Work instruction: Search the data for the word "agent" and copy out every line that has it.

Saved entries

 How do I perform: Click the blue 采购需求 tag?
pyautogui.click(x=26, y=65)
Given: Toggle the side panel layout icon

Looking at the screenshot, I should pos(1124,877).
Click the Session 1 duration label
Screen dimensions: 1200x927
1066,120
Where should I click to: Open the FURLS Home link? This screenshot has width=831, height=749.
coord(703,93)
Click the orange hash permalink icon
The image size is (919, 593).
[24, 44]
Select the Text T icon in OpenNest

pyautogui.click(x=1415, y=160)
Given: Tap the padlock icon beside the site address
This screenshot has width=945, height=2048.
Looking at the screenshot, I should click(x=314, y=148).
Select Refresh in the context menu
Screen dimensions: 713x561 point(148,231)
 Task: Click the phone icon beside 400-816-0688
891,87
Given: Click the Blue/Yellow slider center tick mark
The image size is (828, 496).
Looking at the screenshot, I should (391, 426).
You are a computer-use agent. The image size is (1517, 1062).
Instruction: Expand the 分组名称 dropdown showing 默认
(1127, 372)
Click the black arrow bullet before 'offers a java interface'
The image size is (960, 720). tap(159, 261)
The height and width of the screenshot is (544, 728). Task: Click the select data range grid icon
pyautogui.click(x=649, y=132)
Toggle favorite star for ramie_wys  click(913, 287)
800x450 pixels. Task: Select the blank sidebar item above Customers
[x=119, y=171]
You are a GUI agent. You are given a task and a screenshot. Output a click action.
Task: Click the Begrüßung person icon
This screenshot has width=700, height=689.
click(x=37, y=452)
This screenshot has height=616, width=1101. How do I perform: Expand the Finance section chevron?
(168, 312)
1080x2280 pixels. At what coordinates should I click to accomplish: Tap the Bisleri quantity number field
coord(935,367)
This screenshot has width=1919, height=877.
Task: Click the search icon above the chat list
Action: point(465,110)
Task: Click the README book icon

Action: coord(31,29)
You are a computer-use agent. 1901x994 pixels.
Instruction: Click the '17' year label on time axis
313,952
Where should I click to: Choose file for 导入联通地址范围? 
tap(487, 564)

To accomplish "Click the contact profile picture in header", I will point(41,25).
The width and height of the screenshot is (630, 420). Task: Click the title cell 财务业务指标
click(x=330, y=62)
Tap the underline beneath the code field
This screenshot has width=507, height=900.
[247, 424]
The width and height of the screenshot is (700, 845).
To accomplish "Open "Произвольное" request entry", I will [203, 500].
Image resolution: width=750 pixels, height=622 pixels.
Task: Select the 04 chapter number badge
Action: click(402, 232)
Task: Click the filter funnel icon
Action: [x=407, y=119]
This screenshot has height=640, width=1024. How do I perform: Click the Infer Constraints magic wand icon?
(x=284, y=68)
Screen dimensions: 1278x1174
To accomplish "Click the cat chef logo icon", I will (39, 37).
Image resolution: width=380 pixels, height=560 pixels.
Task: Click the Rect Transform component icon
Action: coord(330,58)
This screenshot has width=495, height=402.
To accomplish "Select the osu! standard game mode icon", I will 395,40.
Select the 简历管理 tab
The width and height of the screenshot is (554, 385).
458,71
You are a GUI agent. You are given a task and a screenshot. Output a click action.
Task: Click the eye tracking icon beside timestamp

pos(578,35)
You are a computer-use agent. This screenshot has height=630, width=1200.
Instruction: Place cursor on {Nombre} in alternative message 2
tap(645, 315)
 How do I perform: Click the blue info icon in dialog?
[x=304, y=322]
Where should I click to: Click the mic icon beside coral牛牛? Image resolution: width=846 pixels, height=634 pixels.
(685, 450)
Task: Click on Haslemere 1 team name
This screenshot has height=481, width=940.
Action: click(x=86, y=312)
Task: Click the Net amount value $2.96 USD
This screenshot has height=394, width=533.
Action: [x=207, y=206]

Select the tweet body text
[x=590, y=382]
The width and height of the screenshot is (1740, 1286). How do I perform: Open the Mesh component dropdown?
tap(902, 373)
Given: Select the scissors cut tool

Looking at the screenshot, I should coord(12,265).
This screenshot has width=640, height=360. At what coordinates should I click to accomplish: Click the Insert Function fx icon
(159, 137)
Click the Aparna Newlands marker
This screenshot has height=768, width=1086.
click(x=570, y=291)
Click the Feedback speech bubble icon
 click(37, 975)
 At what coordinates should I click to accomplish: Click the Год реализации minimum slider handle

Expected output:
You are a computer-use agent. The image size is (1517, 1062).
You are a GUI agent. You are given a task and a screenshot. Output a click action.
You are a computer-use agent. 1901x994 pixels.
You are a GUI agent. You are given a task and a screenshot. Output a click action.
You are a computer-use agent. This screenshot has height=630, width=1200.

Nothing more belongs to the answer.